Friday, September 23, 2011

Portland(ia) Part 1 - Food Carts

I wasn't really sure where to start discussing our stops in Portland and Seattle. Between the two cities, Portland was easily our favourite - the food and drink, the affordability and the bike-ability all made the place incredibly loveable. That said, Seattle had its charms... and oysters.

We could have eaten at food carts for our entire stay in Portland - there are over 200 operating at any one time - but with so many great restaurants around the city, we found ourselves at the carts for just about four meals, mostly sharing one item and checking out two or three carts for each meal. Here's who we hit:

The Peoples' Pig (11th and Alder) - After raves on Food Carts Portland, we had to head to this one for a porchetta sandwich ($8). It was amazing - moist, flavourful, and peppery from a nice handful of arugula. This cart also featured a few specials, and we ended up with a cone of refreshing watermelon and arugula salad ($3), that went well with our sandwich.

Just some of the carts on Alder between 9th and 11th

Flogene's Home Cooking (11th and Alder) - About five carts down from our first cart was Flogene's, and we thought it best to follow our sandwich with some fried chicken and a biscuit ($6). The fried chicken was tasty, albeit slightly greasy.
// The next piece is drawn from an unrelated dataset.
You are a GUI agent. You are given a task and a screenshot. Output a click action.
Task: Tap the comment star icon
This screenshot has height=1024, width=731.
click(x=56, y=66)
The biscuit, however, was perfect in every way; flaky, buttery and tangy from the buttermilk.

Nong's Khao Man Gai (9th and Alder) - Nong's cart has received a ton of press and after we tasted her chicken and rice ($6), we can certainly see why. The garlic-y ginger sauce was beautiful and this $6 dish was easily one of the best things we ate over our entire trip.

Noodle House (10th and Alder) - Whilst we were in Portland we happened upon this review of the Noodle House, that praised hand pulled noodles with squid and shrimp ($7.5). While I had the seafood - which easily lived up to the hype - Charles selected the chicken noodles ($6.5) which he was completely happy with. Though the noodles were lovely, the portions were quite large, and neither of us could finish our dishes.

Tábor Czech Food (5th and Stark) - The Schnitzelwich ($8) from Tábor was certainly on my list even before heading down. Though I don't think it quite lived up to the hype, the pork loin version of this sandwich was certainly tasty.

Boolkogi Taco (5th and Stark) - This cart was irresistible, and we got three tasty 'Boolkogi' beef tacos for just $5.

The Pie Spot (D Street Noshery at 32nd and Division) - After lunch at Pok Pok, we couldn't resist heading across the street to check out the carts at D Street. I only wish our stomachs hadn't been so full. We did, however, find room for maple pecan pie ($3.5). Sadly we had to miss Awesome Cone and Captured by Porches Brewing. D Street is definitely on the list next time we're in town.

Although we were staying in the Mississippi area, we never did make it to Mississippi Marketplace, where I was hoping to get my hands on some of the creations from Garden State. Once again, next time.

Since Portland is "A city of neighbourhoods" (I heard that at least a dozen times and read it in articles and guide books even more), I'm going to split restaurants up by NE, Downtown/Pearl and SE Portland, plus there will be one more post on Corvallis/Oregon coast and some general thoughts on Portland. We're doing some post-holiday catch up right now, but I promise I'll get on it soon!


Sharon said...

Thanks for posting about the carts, Marianne! Mack and I are hoping to get to Portland some time soon, so it helps to know which carts we should hit up. Looking forward to reading about the rest of your trip!

Marianne said...

The carts were certainly a highlight of the trip! Hopefully you find some of these carts as tasty as we did.

Portland will certainly be a great destination given your involvement with the trucks here! What's great about Portland is that they are really set up for food carts. The city is incredibly pedestrian friendly, and many of the 'pods' are set up along bike routes or in dense areas that contain many residents and restaurants. Furthermore, they don't mind removing parking to give the carts space.

Thanks, Sharon! Rest of the trip up soon.